# Depth of wells



## rino1494 (Jan 31, 2006)

Just curious what well drillers in your area need to drill for fresh water wells. Typically in my area they range from 300-500' and sometimes get around 600'. We did 2 houses within 1/4 mile of each other and both of their wells were 600' with only 1 gallon/min. Elevation for us is around 1200-1600'


----------



## Bill (Mar 30, 2006)

varies so much. My well is a drilled well only about 75 feet deep. Seen some go down to 600


----------



## mdshunk (Mar 13, 2005)

300-600 in the mountains, around 100 or less in the valley. Just depends. I've seen wells go 1000 and come up dry, then they move 50 feet over a hit good water at 200.


----------



## rino1494 (Jan 31, 2006)

Hey, nice gun USP45 :thumbsup:

Here is mine.


----------



## Teetorbilt (Feb 12, 2004)

Basic well here is about 25' but you can get better water by going deeper.

I'm 285' in the NC house and am sure that my neighbors are appreciating it now.


----------



## tgeb (Feb 9, 2006)

I have a well, it is only about 80' deep. But it has been here a long time and is in a shallow aquifer.

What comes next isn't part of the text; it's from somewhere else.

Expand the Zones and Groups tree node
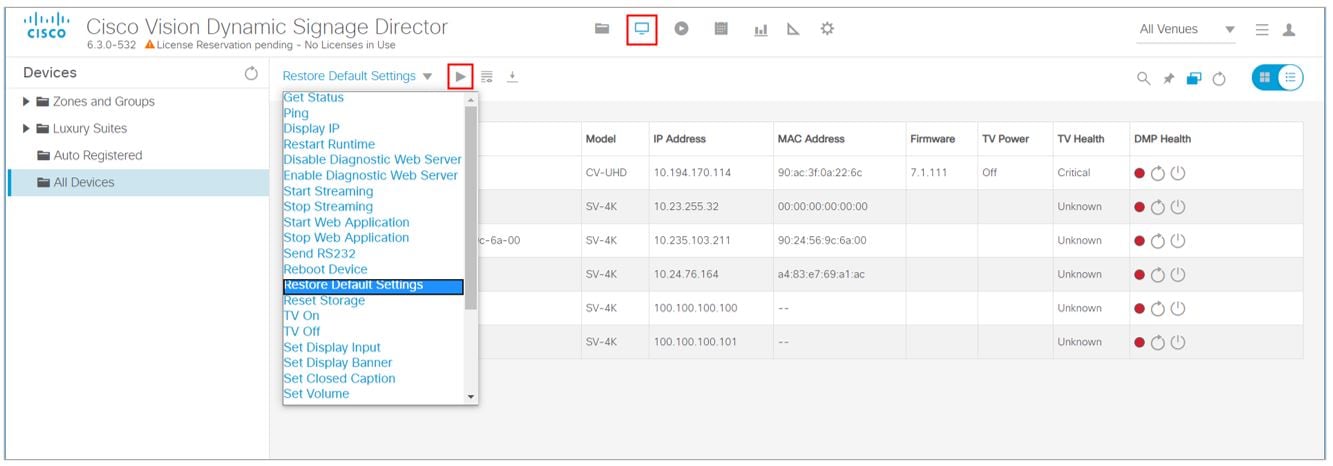 26,102
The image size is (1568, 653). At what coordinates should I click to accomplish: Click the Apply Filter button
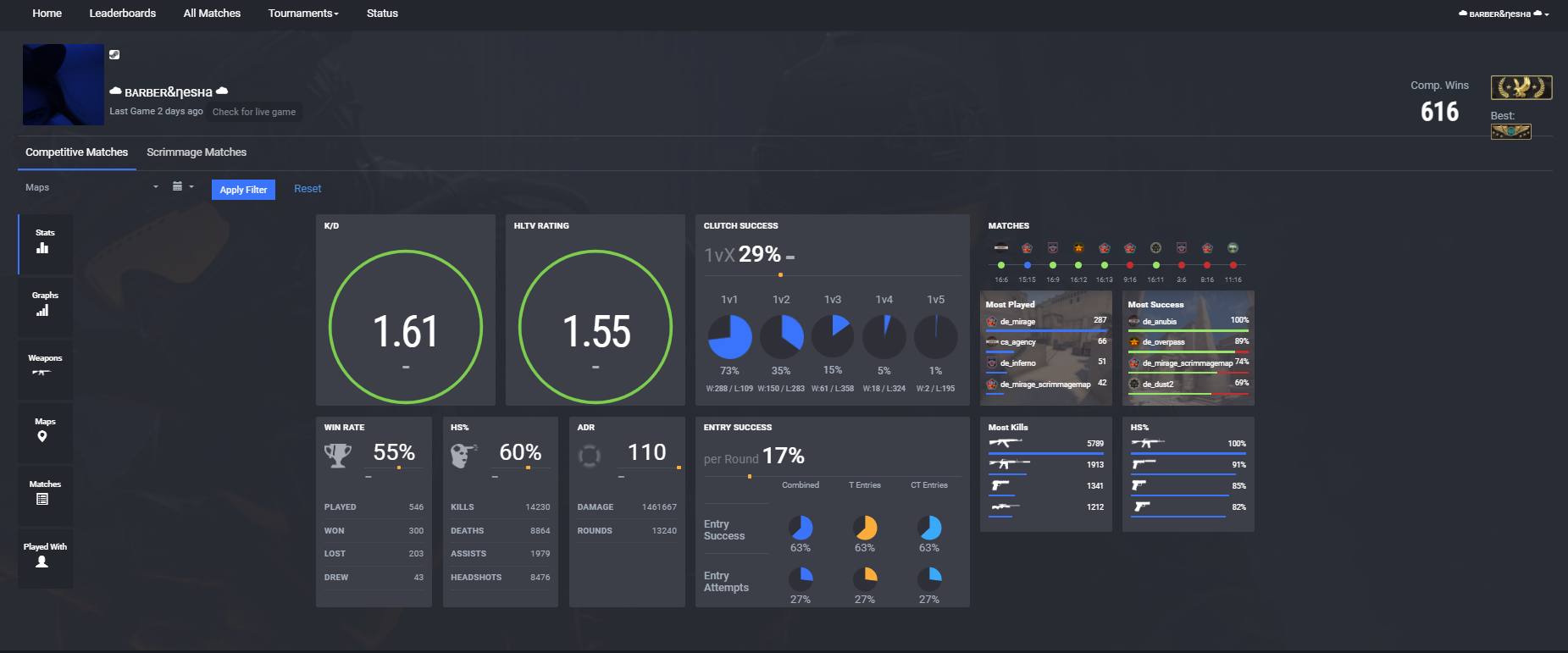tap(243, 190)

New wells here must go through bedrock down too the second aquifer. These new ones range from 150 to 600 or more feet deep.


----------



## mdshunk (Mar 13, 2005)

rino1494 said:


> Hey, nice gun USP45 :thumbsup:
> Here is mine.


I always thought the handgun should match your shoes, and as such, you need a few:


----------



## denick (Feb 13, 2006)

Rino,

Much the same here as where you are. Many wells come in at 2-3 gpm and then go deeper. We're at 500' to 1000' elev.


----------



## Bill (Mar 30, 2006)

mdshunk, i am jealous! I only have 3!


----------



## tgeb (Feb 9, 2006)

mdshunk said:


> I always thought the handgun should match your shoes, and as such, you need a few:


You have stainless steel shoes, with wood grips?? 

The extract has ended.